Selected text
+---+
Define matrix $\mathbf A\coloneqq\overrightarrow{\overrightarrow{a_n^{*l}}_{k=0}^m}_{l=0}^m,$ then $\mathbf A\vec C=\vec 0$ , and $\operatorname{det}\mathbf A=\operatorname{det}\mathbf A^\mathrm T=\det\overrightarrow{\vec a_{n+k}}_{k=0}^m.$ Prove by contradiction. Assume that the value of the determinant is not $0$ , i.e. $\operatorname{det}\mathbf A\ne0$ , then the matrix $\mathbf A$ is invertible. Multiply the equation $\mathbf A\vec C=\vec 0$ by $\mathbf A^{-1}$ from the left on both sides, and we have $\vec C=\vec 0$ , which contradicts with the fact that $\vec C$ is not all zero.

Therefore, $\det\overrightarrow{\vec a_{n+k}}_{k=0}^m=0$ .

(Boohoo! I cannot prove the sufficiency myself.) $\square$

Lemma 11. Suppose the sequence equation $\vec p\cdot\overrightarrow{a_{n+k}}_{k=0}^m=0$ (where $\vec p$ is a $\left(m+1\right)$ -dimensional constant vector and not all zero) has a set of $m$ linearly independent special solutions $\left\{\overrightarrow{a_n^{*l}}_{l=1}^m\right\}$ , then the general solution of the sequence solution is $\vec C\cdot\overrightarrow{a_n^{*l}}_{l=1}^m$ , where $\vec C$ is a tuple of $m$ constants.

Proof. First prove that $\left\{a_n\right\}$ , where $a_n\coloneqq\vec C\cdot\overrightarrow{a_n^{*l}}_{l=1}^m,$ must be a special solution of the original sequence equation.

Substitute it into the LHS of the original sequence equation, and we have $\begin{align*} \vec p\cdot\overrightarrow{\vec C\cdot\overrightarrow{a_{n+k}^{*l}}_{l=1}^m}_{k=0}^m &=\vec C\cdot\overrightarrow{\vec p\cdot\overrightarrow{a_{n+k}^{*l}}_{k=0}^m}_{l=1}^m& \text{(Lemma 7)}\\ &=\vec C\cdot\overrightarrow0_{l=1}^m& \text{(Definition 9)}\\ &=0. \end{align*}$ By Definition 9, the sequence $\left\{a_n\right\}$ is a special solution of the original sequence equation.

Then prove that the original sequence equation does not have a special solution $\left\{a_n\right\}$ , such that there does not exist a set of $m$ constants $\vec C$ such that $a_n=\vec C\cdot\overrightarrow{a_n^{*l}}_{l=1}^m$ for any $n$ .

Prove by contradiction. Assume there is such a special solution, denoted as $\left\{a_n^{*0}\right\}$ . Then by Definition 10, the set of sequences (sequence of tuples) $\overrightarrow{a_n^{*l}}_{l=0}^m$ are linearly independent. Let matrix $\mathbf A\coloneqq\overrightarrow{\overrightarrow{a_n^{*l}}_{l=0}}_{k=0}^m,$ then according to Lemma 10, $\mathbf A$ is invertible.
+---+
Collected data
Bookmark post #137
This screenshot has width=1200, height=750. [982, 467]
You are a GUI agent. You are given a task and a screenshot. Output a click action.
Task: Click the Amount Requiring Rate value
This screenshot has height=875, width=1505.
+---+
Parts of the exercise
(a) In the proof excerpt, list each numbered lemma or definition that is cited in support of a step. Leave out the lemma that the excerpt itself states.
(b) Return the passage of the proof excerpt between "Lemma 11. Suppose" and "be a special solution of the original sequence equation.", inclusive.

Exercise responses
(a) Lemma 7, Definition 9, Definition 10, Lemma 10

(b)
Lemma 11. Suppose the sequence equation $\vec p\cdot\overrightarrow{a_{n+k}}_{k=0}^m=0$ (where $\vec p$ is a $\left(m+1\right)$ -dimensional constant vector and not all zero) has a set of $m$ linearly independent special solutions $\left\{\overrightarrow{a_n^{*l}}_{l=1}^m\right\}$ , then the general solution of the sequence solution is $\vec C\cdot\overrightarrow{a_n^{*l}}_{l=1}^m$ , where $\vec C$ is a tuple of $m$ constants.

Proof. First prove that $\left\{a_n\right\}$ , where $a_n\coloneqq\vec C\cdot\overrightarrow{a_n^{*l}}_{l=1}^m,$ must be a special solution of the original sequence equation.